* _What is needed_: Below, find the line containing "This screenshot has height=566, width=754." and the line containing "the info icon"; reproduce exactly those two and every line between them, omitting pictures.

* _Records for this task_:
-- Opening Marker --
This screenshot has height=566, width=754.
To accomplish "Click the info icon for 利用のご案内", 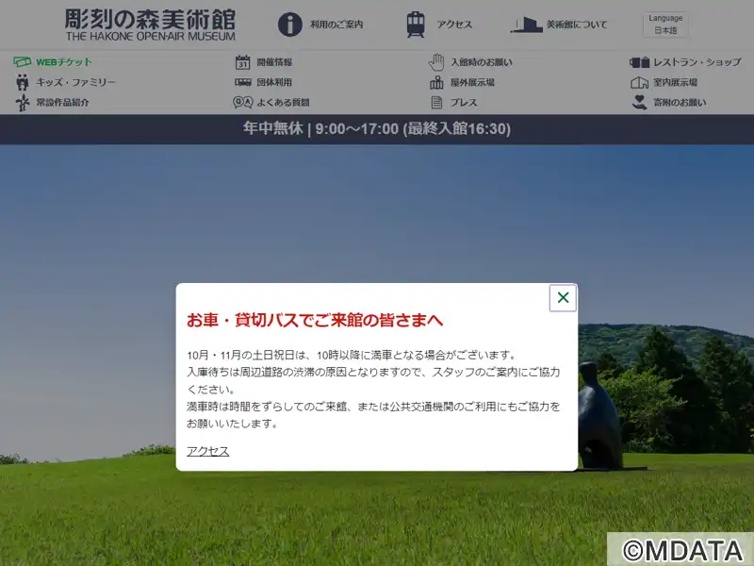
-- Closing Marker --
-- Opening Marker --
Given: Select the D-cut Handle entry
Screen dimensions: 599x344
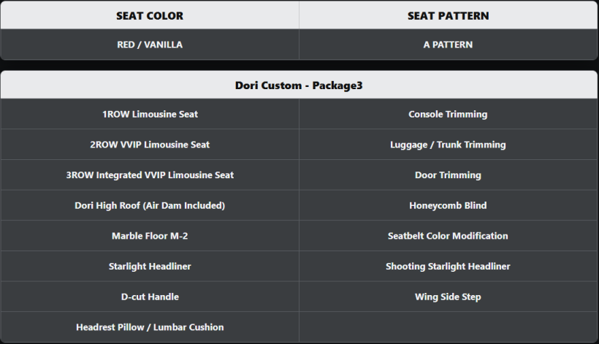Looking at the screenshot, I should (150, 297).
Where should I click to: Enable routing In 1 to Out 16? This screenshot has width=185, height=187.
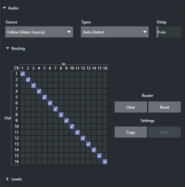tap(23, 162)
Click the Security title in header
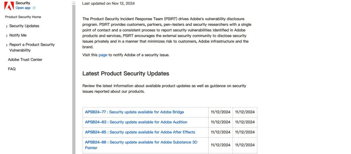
-- Closing Marker --
* _Exercise result_:
This screenshot has height=566, width=754.
To accomplish "Click the info icon for 利用のご案内", 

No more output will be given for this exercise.